​Lo que acaba de suceder con la designación de Juliana Santillán como presidenta de la Comisión de Relaciones Exteriores y Culto es el ejemplo perfecto de la meritocracia invertida que propone este gobierno. No estamos ante un simple error de gestión, sino ante la entrega de una de las áreas más sensibles del Estado a una figura cuya limitación intelectual es alarmante.

​LA MISMA PERSONA QUE:

​Confunde la Navidad con el «día de la Resurrección» en sus saludos oficiales.
​Afirmó que una familia tipo puede vivir con $360.000, demostrando una desconexión total con la realidad económica básica.
​Ha sido expuesta repetidamente por su incapacidad para redactar una oración coherente o utilizar correctamente el lenguaje en sus redes sociales.

​Es este el estándar de los libertarios: gente que llega a cargos estratégicos, como manejar acuerdos con el Mercosur y la Unión Europea, sin formación técnica sólida y con denuncias por usurpación de títulos, por presentarse como abogada sin serlo.

​Cuando la ignorancia se sienta en el sillón de las decisiones internacionales, lo que está en juego no es una ideología, sino el prestigio y el futuro del país. El «viva la libertad carajo» se convirtió rápidamente en un «viva la improvisación» de quienes ni siquiera dominan las reglas básicas de la sintaxis, mucho menos las de la diplomacia.
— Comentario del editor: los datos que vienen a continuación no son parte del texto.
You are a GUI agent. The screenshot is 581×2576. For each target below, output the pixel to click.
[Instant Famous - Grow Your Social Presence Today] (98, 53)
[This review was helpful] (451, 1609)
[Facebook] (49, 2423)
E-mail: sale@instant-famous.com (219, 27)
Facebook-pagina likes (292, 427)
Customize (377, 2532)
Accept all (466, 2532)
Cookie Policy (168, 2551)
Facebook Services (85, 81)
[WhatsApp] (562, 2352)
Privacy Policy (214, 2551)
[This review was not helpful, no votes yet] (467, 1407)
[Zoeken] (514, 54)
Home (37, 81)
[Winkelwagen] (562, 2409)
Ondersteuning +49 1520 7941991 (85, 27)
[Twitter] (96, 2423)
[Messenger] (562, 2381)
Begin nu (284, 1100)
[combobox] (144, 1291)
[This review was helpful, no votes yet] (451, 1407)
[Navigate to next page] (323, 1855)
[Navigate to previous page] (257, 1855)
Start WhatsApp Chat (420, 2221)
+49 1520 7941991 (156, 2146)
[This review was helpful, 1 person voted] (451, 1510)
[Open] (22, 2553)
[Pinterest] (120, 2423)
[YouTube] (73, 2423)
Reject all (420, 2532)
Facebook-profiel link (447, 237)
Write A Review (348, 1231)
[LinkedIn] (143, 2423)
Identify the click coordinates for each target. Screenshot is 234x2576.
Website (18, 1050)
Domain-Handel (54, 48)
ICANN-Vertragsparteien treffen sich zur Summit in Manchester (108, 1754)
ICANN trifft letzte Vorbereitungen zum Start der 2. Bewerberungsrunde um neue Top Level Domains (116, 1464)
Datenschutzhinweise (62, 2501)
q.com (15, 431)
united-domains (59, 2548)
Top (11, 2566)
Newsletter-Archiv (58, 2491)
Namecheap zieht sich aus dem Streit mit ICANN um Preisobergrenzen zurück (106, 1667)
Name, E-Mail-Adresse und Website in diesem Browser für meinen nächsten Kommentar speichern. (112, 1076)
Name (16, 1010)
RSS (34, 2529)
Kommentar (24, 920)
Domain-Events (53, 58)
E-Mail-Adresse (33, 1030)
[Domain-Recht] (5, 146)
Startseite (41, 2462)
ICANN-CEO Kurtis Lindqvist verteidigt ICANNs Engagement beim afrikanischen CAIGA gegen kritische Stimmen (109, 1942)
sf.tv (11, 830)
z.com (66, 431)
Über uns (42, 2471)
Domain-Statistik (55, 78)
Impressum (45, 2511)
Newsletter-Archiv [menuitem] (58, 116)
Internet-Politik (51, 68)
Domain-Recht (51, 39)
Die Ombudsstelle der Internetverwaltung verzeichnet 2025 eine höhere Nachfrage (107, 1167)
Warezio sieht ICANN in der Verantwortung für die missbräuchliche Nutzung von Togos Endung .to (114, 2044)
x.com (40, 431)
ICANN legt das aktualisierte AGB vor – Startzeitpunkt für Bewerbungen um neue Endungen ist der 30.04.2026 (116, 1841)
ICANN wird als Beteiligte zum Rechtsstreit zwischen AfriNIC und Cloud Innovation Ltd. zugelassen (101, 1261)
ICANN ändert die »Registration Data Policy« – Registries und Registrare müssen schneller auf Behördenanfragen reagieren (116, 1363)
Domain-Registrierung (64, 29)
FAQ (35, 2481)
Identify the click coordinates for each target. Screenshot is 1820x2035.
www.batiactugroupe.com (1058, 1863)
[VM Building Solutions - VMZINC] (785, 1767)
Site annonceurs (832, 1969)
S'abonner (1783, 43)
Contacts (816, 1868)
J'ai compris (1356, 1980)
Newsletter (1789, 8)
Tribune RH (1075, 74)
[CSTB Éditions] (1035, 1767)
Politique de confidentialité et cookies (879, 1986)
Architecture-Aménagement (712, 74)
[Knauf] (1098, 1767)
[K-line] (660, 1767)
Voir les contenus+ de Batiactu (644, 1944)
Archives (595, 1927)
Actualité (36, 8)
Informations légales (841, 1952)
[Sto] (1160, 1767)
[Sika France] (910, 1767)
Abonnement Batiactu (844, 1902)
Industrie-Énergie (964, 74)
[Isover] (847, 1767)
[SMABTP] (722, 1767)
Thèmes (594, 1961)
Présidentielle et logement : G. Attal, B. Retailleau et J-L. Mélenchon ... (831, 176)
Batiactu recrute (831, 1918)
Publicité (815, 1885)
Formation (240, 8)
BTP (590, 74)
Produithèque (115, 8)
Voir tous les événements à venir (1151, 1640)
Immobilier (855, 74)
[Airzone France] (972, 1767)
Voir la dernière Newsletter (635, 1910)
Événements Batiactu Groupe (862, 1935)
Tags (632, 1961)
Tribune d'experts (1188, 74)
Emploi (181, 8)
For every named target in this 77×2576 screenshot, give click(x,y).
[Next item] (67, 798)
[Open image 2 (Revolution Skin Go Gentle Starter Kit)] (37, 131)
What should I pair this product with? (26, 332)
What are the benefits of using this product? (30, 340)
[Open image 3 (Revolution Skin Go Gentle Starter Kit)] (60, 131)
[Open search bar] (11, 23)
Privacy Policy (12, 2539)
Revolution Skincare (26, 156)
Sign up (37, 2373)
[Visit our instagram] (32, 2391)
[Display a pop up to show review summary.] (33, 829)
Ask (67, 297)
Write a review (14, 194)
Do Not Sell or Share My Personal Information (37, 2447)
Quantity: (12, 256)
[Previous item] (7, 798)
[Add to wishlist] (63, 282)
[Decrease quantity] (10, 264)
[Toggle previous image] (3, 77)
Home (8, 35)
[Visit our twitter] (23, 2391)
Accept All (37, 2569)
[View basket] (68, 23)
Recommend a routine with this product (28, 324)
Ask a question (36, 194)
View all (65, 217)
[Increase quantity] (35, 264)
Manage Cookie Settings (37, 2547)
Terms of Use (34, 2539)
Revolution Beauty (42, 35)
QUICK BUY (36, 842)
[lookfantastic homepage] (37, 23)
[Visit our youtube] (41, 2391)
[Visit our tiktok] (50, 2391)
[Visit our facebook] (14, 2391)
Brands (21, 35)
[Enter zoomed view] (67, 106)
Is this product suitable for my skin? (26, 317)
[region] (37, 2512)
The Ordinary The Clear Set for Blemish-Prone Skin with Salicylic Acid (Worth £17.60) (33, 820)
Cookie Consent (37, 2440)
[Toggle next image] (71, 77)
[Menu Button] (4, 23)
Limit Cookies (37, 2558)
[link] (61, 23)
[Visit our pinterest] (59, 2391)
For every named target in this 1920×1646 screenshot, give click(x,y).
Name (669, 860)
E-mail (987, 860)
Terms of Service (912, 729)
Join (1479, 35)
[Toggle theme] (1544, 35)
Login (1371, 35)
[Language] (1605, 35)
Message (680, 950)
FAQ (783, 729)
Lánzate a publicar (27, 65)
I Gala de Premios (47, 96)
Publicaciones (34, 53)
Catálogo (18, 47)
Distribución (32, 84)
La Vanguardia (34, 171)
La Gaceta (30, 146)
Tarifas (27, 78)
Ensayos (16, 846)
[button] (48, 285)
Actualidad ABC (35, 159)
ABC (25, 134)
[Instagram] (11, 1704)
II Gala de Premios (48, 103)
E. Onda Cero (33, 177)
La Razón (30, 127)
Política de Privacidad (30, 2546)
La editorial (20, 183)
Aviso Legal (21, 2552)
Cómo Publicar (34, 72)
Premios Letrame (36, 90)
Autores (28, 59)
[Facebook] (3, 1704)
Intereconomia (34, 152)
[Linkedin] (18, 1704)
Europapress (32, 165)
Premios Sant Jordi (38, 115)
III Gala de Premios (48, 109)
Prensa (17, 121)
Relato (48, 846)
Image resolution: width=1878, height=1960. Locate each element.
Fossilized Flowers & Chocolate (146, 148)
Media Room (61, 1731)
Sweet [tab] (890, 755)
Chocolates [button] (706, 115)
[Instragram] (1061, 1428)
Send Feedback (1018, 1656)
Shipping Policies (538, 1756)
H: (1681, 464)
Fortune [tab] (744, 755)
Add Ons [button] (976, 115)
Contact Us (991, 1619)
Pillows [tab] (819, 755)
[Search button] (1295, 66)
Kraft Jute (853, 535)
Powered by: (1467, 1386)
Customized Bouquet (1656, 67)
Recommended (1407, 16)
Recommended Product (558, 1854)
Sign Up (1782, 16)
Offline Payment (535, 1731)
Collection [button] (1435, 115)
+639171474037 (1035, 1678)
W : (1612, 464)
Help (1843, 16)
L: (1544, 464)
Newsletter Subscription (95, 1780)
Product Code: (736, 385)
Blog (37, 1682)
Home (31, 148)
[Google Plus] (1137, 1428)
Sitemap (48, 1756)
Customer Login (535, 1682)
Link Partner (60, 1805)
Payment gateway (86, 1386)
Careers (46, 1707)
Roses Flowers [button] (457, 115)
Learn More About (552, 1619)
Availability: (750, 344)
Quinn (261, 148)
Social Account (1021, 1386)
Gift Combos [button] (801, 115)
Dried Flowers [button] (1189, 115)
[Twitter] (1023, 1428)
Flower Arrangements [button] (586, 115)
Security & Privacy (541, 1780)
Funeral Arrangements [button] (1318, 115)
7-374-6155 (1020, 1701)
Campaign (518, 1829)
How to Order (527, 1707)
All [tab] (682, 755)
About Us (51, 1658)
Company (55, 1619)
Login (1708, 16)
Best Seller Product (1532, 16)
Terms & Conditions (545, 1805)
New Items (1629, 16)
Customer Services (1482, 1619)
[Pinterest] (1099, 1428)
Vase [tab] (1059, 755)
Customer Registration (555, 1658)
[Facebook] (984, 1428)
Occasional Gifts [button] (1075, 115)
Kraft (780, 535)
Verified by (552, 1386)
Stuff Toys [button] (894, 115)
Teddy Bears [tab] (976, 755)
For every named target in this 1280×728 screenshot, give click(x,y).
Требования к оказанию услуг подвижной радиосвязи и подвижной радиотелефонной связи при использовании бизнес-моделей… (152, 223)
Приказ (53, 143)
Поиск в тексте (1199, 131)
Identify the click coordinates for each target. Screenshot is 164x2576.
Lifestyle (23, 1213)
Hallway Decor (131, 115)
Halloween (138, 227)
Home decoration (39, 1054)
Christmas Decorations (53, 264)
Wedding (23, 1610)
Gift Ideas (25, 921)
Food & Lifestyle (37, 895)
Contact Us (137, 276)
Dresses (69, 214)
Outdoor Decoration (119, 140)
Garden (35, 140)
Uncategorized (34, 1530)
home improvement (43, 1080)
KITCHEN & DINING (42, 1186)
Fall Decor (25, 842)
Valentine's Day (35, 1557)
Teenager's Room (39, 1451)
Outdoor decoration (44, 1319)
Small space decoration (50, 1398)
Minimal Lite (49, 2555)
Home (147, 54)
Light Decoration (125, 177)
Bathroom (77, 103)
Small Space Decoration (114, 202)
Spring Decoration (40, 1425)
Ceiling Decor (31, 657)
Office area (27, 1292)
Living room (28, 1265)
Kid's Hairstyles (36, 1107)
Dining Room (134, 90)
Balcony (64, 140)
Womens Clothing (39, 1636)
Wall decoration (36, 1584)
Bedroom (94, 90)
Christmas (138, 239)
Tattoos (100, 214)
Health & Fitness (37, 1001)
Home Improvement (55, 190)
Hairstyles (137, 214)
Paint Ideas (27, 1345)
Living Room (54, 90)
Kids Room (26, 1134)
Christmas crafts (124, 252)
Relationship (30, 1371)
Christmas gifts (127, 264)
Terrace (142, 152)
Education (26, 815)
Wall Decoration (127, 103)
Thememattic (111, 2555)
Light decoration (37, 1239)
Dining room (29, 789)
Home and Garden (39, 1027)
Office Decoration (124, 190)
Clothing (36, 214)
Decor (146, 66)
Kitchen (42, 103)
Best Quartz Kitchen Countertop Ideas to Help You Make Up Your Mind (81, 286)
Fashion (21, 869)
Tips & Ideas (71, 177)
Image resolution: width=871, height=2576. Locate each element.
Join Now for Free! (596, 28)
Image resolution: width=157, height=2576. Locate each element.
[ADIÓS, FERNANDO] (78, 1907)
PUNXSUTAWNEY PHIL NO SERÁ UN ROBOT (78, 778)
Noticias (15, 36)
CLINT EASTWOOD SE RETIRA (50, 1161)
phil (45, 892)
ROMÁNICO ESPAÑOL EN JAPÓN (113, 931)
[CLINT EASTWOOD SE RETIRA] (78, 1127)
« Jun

​LA REALIDAD: La dirigencia libertaria parece haber hecho de la precariedad intelectual una bandera. Mientras gritan contra la casta, llenan las comisiones con figuras que no pasarían un examen de secundario.

​EL PERFIL DE LA REFERENTE:

​Formación: Diplomatura en Economía Austríaca (en una institución donde su líder era profesor).
​Trayectoria: Panelista de TV y promotora de las Sociedades Anónimas Deportivas (SAD).
​Méritos: Lealtad absoluta y un manejo del lenguaje que debería avergonzar a la institución que representa.

CONCLUSIÓN: La llegada de Juliana Santillán a la cúspide de la diplomacia parlamentaria no es un hecho aislado, sino la confirmación de un modelo que desprecia el saber académico y la sofisticación intelectual. Cuando la carencia de argumentos y la dificultad para articular ideas básicas se convierten en la norma, el resultado es una política de cabotaje que nos aisla del mundo. Los libertarios son una estructura que premia la lealtad ciega por encima de la idoneidad, sentando en los lugares de decisión a personajes que, lejos de ser «leones», demuestran una precariedad mental que pone en riesgo los intereses más elementales de la Nación.

Estimado Daniel Haggerty

Quiero felicitarlo/a por la claridad y contundencia de su análisis. En tiempos donde el debate público suele reducirse a consignas vacías, su texto pone el foco en un aspecto central de cualquier república seria: la idoneidad en el ejercicio de la función pública.

Más allá de nombres propios, lo verdaderamente preocupante es el criterio con el que se designan responsabilidades estratégicas. La política exterior no es un espacio para la improvisación ni para premiar lealtades partidarias; requiere formación, experiencia y capacidad técnica comprobable. En ese punto, su reflexión resulta oportuna y necesaria.

No se trata de una discusión ideológica, sino institucional. La calidad de nuestras representaciones internacionales impacta directamente en el desarrollo económico, las relaciones diplomáticas y el prestigio del país. Exigir estándares altos no es elitismo: es responsabilidad democrática.

Celebro que haya elegido señalar este problema con argumentos y ejemplos concretos. El debate público necesita más análisis crítico y menos consignas.

Reciba mi reconocimiento por contribuir a una discusión que nos involucra a todos como ciudadanos.